IV.6. Contrôle de processus

Un processus est une entité dynamique qui matérialise un programme en cours d'exécution avec ses propres ressources physiques (mémoire, processeur, entrée/sortie, …) et logiques (données, variables,…). Contrairement à un programme (texte exécutable) qui a une existence statique.

Le système d’exploitation manipule deux types de processus :

        Processus système : processus lancé par le système (Init processus père des tous les processus du système)

        Processus utilisateur : processus lancée par l’utilisateur (commande utilisateur)

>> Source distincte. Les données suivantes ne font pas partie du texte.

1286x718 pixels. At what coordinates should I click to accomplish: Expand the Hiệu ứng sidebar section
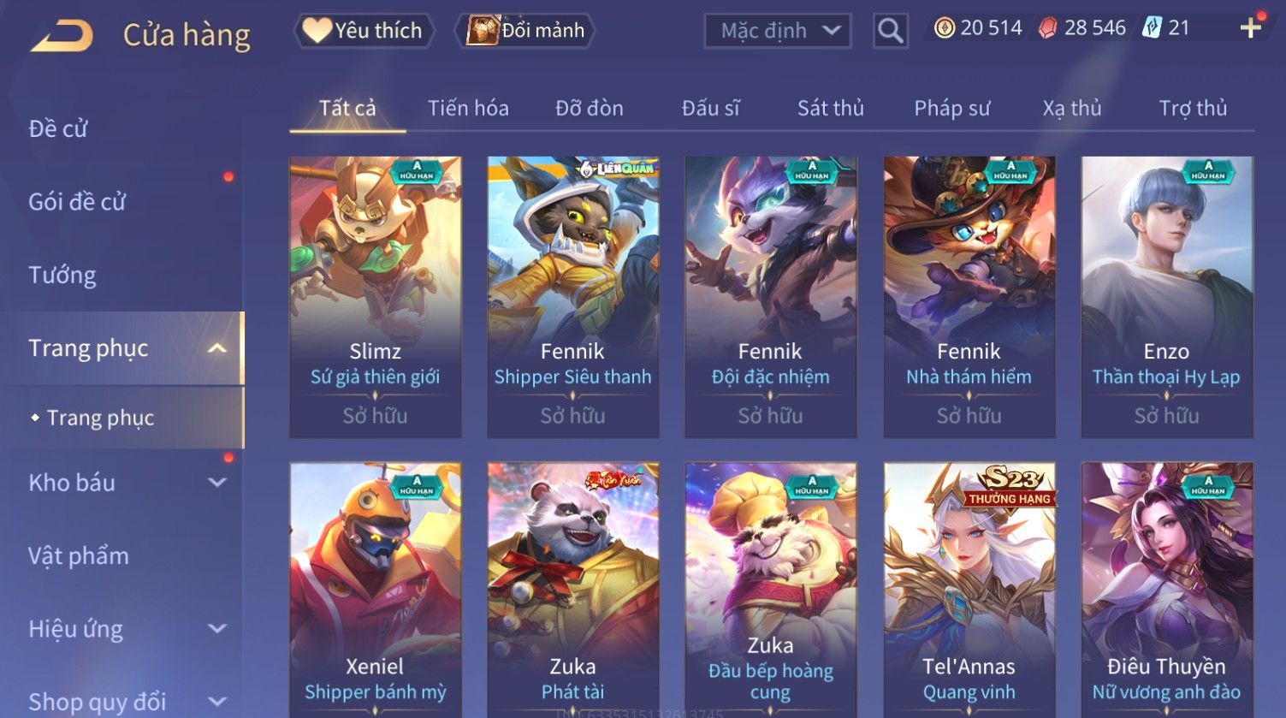217,629
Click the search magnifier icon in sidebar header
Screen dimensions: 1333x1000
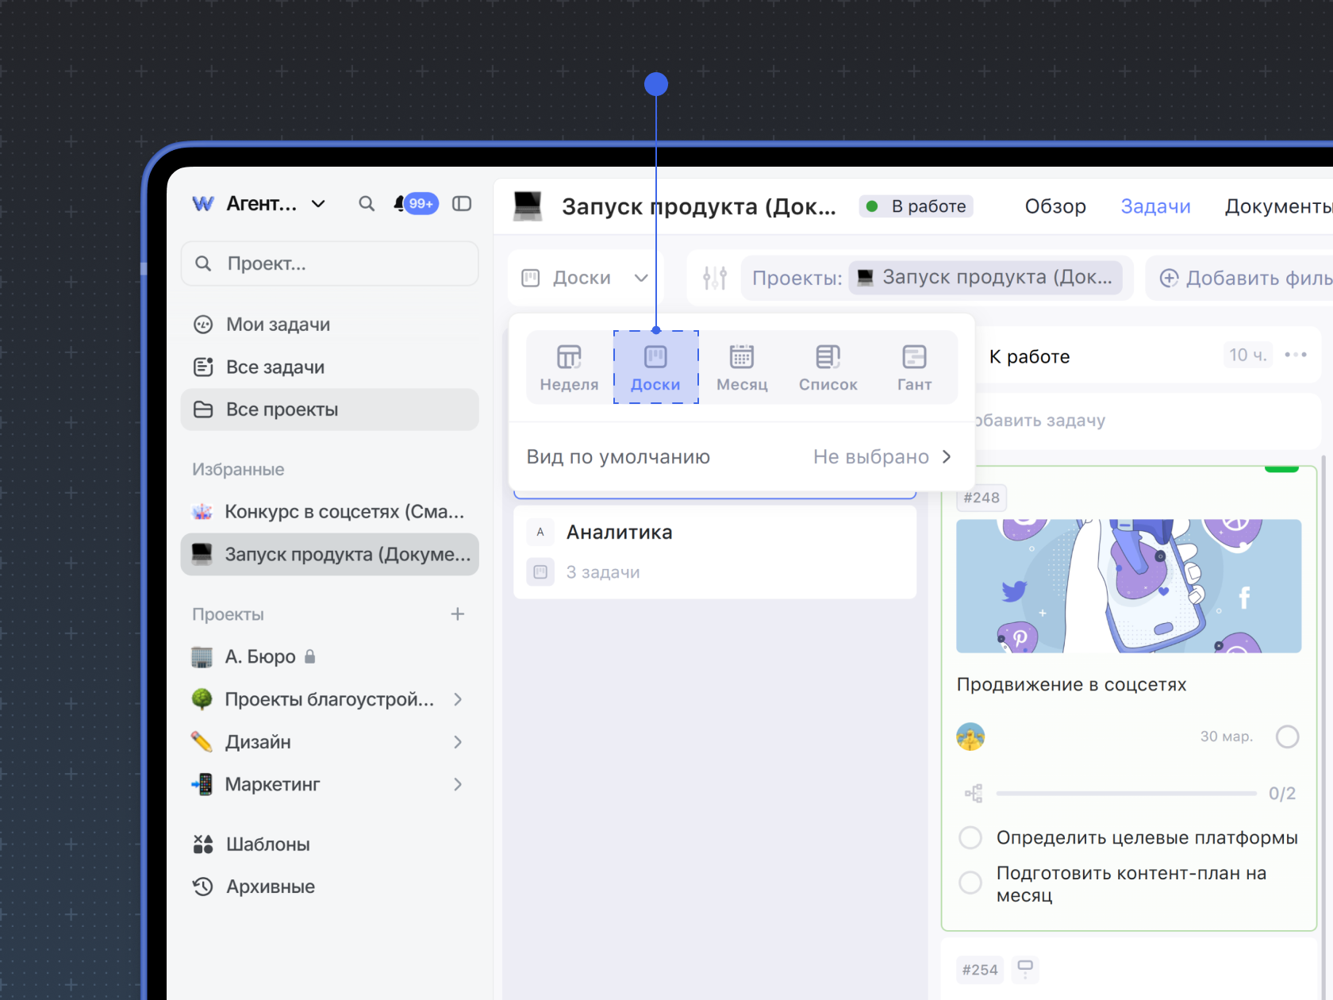366,204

Dès sa création, un processus reçoit les paramètres suivants :

        PID : identificateur du processus (numéro unique)

        PPID : identificateur du processus père

        UID : identificateur de l’utilisateur qui a lancé le processus

        GID : identificateur du groupe de l’utilisateur qui a lancé le processus

IV.6.1. Etats d'un processus

Dans les systèmes mono programmés, un programme ne quitte pas l’unité centrale avant de terminer son exécution. Pendant cette période, il dispose de toutes les ressources de la machine. Par contre, ce n’est pas le cas dans les systèmes multiprogrammés et temps-partagé, un processus peut se trouver dans l’un des états suivants :

1.      Elu : (en cours d’exécution) : si le processus est en cours d'exécution

2.      Bloqué : attente qu’un événement se produit ou bien ressource pour pouvoir continuer

3.      Prêt : si le processus dispose de toutes les ressources nécessaires à son exécution à l'exception du processeur.

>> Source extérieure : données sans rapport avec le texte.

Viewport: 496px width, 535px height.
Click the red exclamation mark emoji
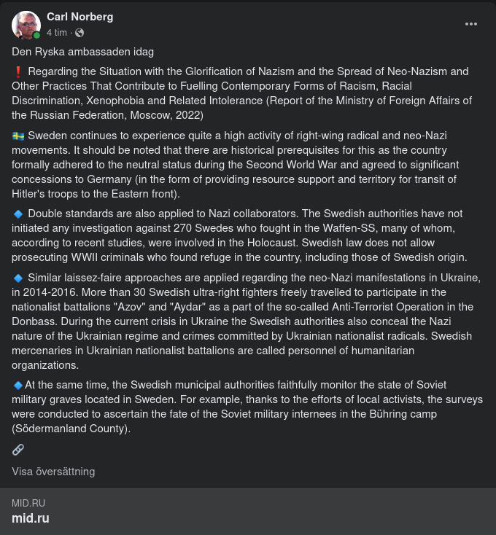(18, 71)
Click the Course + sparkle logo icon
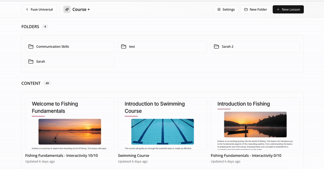The height and width of the screenshot is (169, 324). pos(67,9)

Figure 17. Diagramme de transition d’un processus

IV.6.2. Bloc de contrôle de processus PCB

Lorsqu’un processus est temporairement suspendu, il faut qu’il puisse retrouver l’état où il se trouvait au moment de suspension, il faut que toutes les informations dont il a besoin soient sauvegardées pendant sa mise en attente.

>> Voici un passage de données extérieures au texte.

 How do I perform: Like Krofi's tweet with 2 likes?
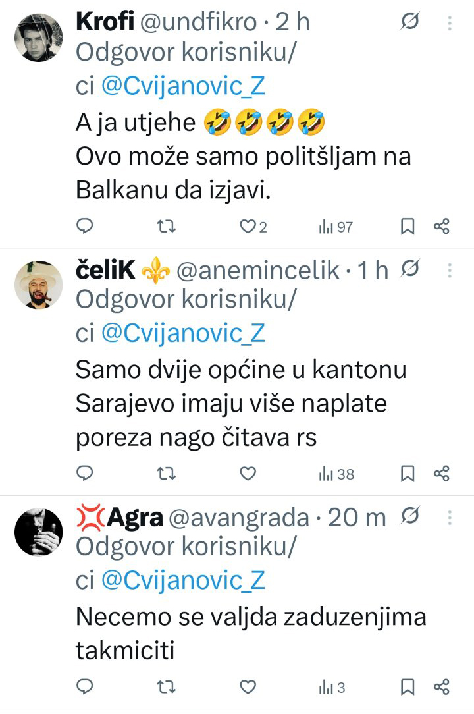248,227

Notons que le contexte d’un processus dépend du système, mais dans tous les cas c’est un bloc de contrôle de processus (BCP) qui contient toute information nécessaire à la reprise d’un processus interrompu : Etat du processus (prêt, suspendu, ..), quantité de mémoire, temps CPU (utilisé, restant), priorité, etc.

Les BCP sont rangés dans une table (table des processus) qui se trouve dans l’espace mémoire du système (figure 18).

Figure 18. Bloc de contrôle de processus (PCB)

 

IV.6.3. Création de processus

Il existe des appels système permettant de créer un processus, charger son contexte et lancer son exécution (fork, exec sous Unix). Un processus (père) peut créer d’autres processus (fils) qui hérite les descripteurs de son père. Ce dernier à son tour crée d’autres processus. Un processus a un seul père mais peut avoir plusieurs fils.

Figure 19. Création de processus.

IV.6.4. Destruction d'un processus

Les processus peuvent se terminer ou ils peuvent être éliminés par d’autres processus (la primitive kill). A la destruction d’un processus, on libère toutes les ressources qu’il avait.

Dans certains cas, la destruction d’un processus entraîne l’élimination de ces descendants; cette  pération n’affecte pas les processus qui peuvent continuer indépendamment de leur père (processus orphelins).